● **Lesetext**:
────────────────────────────────────────

Hallo Fjack, die Fläche ist ja super. Schade das du so weit wegwohnst. Ich würde dir lieber die Problemlösungsmöglichkeiten vor Ort zeigen. Da ist es einfacher wie das schreiben und antworten. Vielleicht hast du ja mal Lust auf neuen __ Wein da kannst es ja damit verbinden. In meinem Teich habe ich auch eine Sitzmöglichkeit allerdings bei 70 cm. Ich habe Lärchenholzbalken 24cm breit und 24 hoch verwendet, das ist auch gleichzeitig  die Begrenzung für den Sand in dem Unterwasserpflanzen und Seerosen sitzen. Eine weitere Stufe habe ich nicht. Bei mir ist bei 1,4 bis 1,5m Schluss mit der Tiefe. Da kann man noch gut stehen und mit den Fischen spielen. Die Pflanzterrassen bei 70cm sind zwischen 20 und 50cm breit. Mit Granitsteinen habe ich den Flachwasserbereich abgegrenzt 0 bis 15 cm tief und im Schnitt 60cm breit. Bedenke jedoch je mehr Stufen und Absätze du in den Teich bringst, um so mehr hast du mit den Falten zu kämpfen.
Gruß Günter


----------



## Teichforum.info (17. Sep. 2003)

Hallo Günter,

vorsicht, so eine Einladung nehme ich gerne an. Wo wohnst du den in der Südpfalz? Wenn das Wetter sobleibt, und wir uns auf einen Termin einigen könnten, würde ich mit dem Motorrad zu Dir kommen. Das gute Stück ist dieses Jahr fast nicht aus die Garage gekommen, etweder zu warm oder keine Zeit.

Du hast ja einiges im Teich was mich interessiert. Seid wann hast Du deinen Teich? Selbstbau oder Firma??


----------



## Teichforum.info (17. Sep. 2003)

Hallo Fjack was heist hier vorsicht wenn ich sowas schreibe hat das schon seine Richtigkeit. Ich wohne in Kandel liegt an der A65 genau zwischen Landau und Karlsruhe. Am Samstag würde es bei mir schon passen. 
Den Teich habe ich seit 6 Jahren. Am 22 April 97 wurde das Wasser eingelassen (180m³). Den Teich habe ich selbst gebaut. Ich kenn jedes Steinchen im Teich persönlich.
Gruß Günter


----------



## Teichforum.info (20. Sep. 2003)

────────────────────────────────────────

● **Rohdaten**:
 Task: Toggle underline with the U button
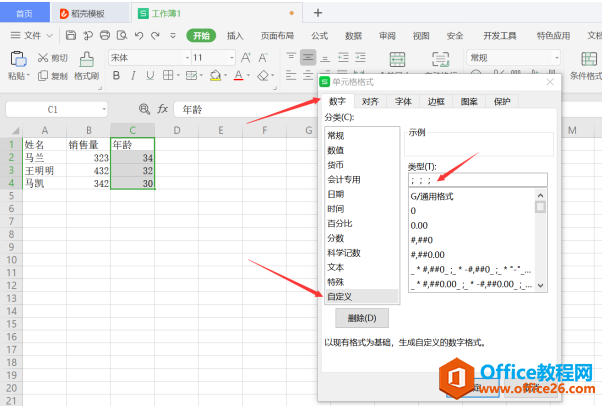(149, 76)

────────────────────────────────────────

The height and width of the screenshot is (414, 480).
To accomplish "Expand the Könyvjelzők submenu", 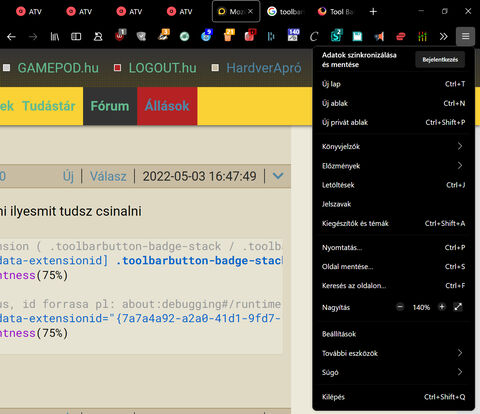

────────────────────────────────────────

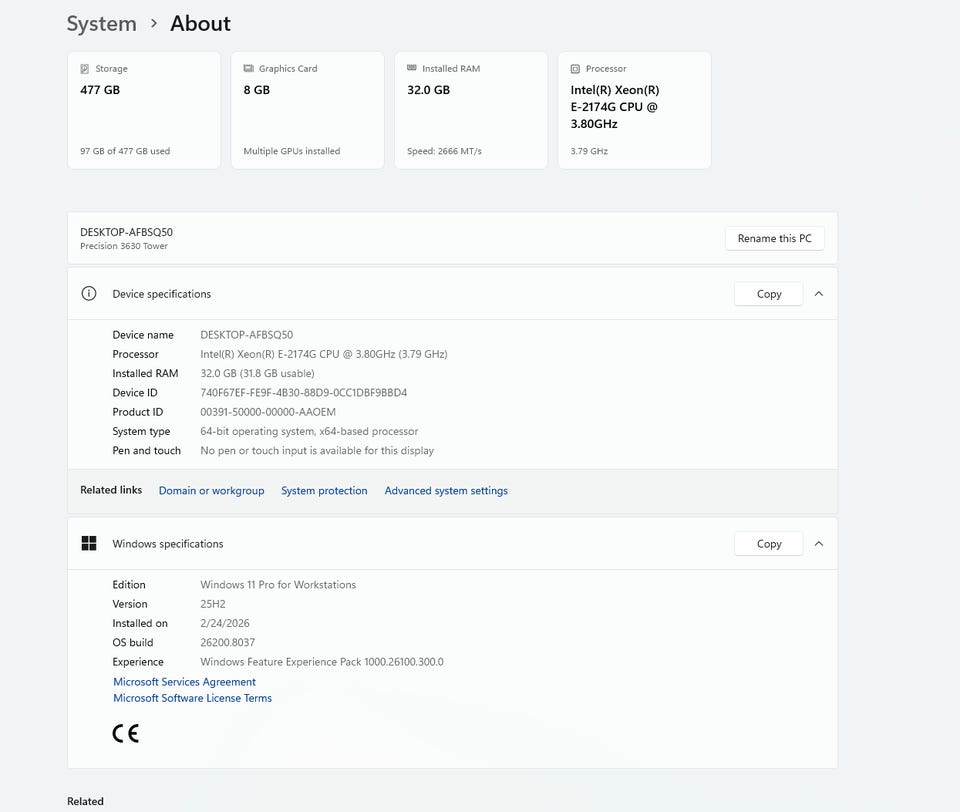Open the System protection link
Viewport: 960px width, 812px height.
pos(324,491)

────────────────────────────────────────

● **Aufgabenstellung**: Aus welchem Holz sind laut dem Forumsauszug über den Gartenteich die Balken der Sitzmöglichkeit in 70 cm Tiefe?

● **Ausgabe**: Aus Lärchenholz.